The law’s terms, in fact, make it touchy for hospital staff to respond to a patient who has entered the ER for treatment in any way other than to encourage treatment. For an ER staff person at the front desk to suggest a prospective patient go elsewhere opens the hospital to liability if that patient then is either not treated or gets inferior treatment and becomes sicker because of it. Similarly, it’s next to impossible for the front desk staffer to be able to estimate cost of treatment before a medical examination, simply because the extent of any treatment is unknown at that point. It is an unfortunate Catch-22; kind of a damned-if-you-do, damned-if-you-don’t conundrum.
And the law itself is another example of the unintended consequences of well-intentioned legislation.
The burden, then, is for prospective patients to know the options available before making a visit to the hospital’s ER. I asked Porter Hospital officials about all this, and they were sympathetic to Mr. Diehl’s frustration. A call to the hospital first, we’re told, could have better directed Mr. Diehl to Porter’s ExpressCare clinic. They are considering better signage at the ER to alert prospective patients to the clinic, and other ways to make that relatively new service better known.

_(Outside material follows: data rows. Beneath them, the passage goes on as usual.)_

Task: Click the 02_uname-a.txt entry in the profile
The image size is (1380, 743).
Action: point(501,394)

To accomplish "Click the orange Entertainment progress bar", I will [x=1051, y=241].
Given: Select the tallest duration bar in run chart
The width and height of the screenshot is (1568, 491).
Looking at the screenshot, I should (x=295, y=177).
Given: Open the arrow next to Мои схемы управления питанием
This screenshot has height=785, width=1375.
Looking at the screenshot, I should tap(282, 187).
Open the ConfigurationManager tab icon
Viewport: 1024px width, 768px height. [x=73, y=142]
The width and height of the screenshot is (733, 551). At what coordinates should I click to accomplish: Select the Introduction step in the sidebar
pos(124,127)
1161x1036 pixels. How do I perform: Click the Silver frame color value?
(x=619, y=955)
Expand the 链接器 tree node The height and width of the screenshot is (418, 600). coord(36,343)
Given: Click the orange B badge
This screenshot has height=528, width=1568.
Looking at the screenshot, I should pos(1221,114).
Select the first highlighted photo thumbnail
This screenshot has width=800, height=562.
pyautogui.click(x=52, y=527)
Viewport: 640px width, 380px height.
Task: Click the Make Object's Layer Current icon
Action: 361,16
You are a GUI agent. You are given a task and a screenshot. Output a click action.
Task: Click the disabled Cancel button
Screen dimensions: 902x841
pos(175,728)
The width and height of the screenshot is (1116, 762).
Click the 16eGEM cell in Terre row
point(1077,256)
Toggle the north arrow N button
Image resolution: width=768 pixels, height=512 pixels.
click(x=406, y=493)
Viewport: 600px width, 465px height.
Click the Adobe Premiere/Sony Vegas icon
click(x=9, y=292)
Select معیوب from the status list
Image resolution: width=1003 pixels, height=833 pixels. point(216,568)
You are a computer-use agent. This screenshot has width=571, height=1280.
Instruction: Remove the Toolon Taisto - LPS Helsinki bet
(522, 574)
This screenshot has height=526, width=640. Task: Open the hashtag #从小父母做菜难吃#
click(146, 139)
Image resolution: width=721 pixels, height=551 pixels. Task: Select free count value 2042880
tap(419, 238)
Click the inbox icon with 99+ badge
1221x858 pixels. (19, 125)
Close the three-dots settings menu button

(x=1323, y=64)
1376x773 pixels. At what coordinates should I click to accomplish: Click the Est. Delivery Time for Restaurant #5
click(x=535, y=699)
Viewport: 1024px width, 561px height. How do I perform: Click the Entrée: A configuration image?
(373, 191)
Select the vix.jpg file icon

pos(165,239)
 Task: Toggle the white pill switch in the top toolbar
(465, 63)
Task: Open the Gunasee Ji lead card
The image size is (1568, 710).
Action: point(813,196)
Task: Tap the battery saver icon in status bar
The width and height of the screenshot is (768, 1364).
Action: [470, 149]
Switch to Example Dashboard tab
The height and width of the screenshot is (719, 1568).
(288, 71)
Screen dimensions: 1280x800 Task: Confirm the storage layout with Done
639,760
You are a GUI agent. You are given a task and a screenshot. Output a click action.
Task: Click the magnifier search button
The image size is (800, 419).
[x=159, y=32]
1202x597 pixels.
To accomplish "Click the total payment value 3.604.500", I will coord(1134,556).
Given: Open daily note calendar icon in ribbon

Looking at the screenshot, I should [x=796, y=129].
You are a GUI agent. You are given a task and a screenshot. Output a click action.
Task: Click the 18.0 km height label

Porter officials are also acutely aware of the high costs of ER care, and don’t disagree with Mr. Diehl that a better medical care system needs to be devised for the country.
As Mr. Diehl says: “My anger is not necessarily with UVMHN/Porter so much as with our atrocious system that forces patients and providers into such absurd circumstances. A proper socialized healthcare system cannot come soon enough to this country.”
On that, there are many who are in full agreement.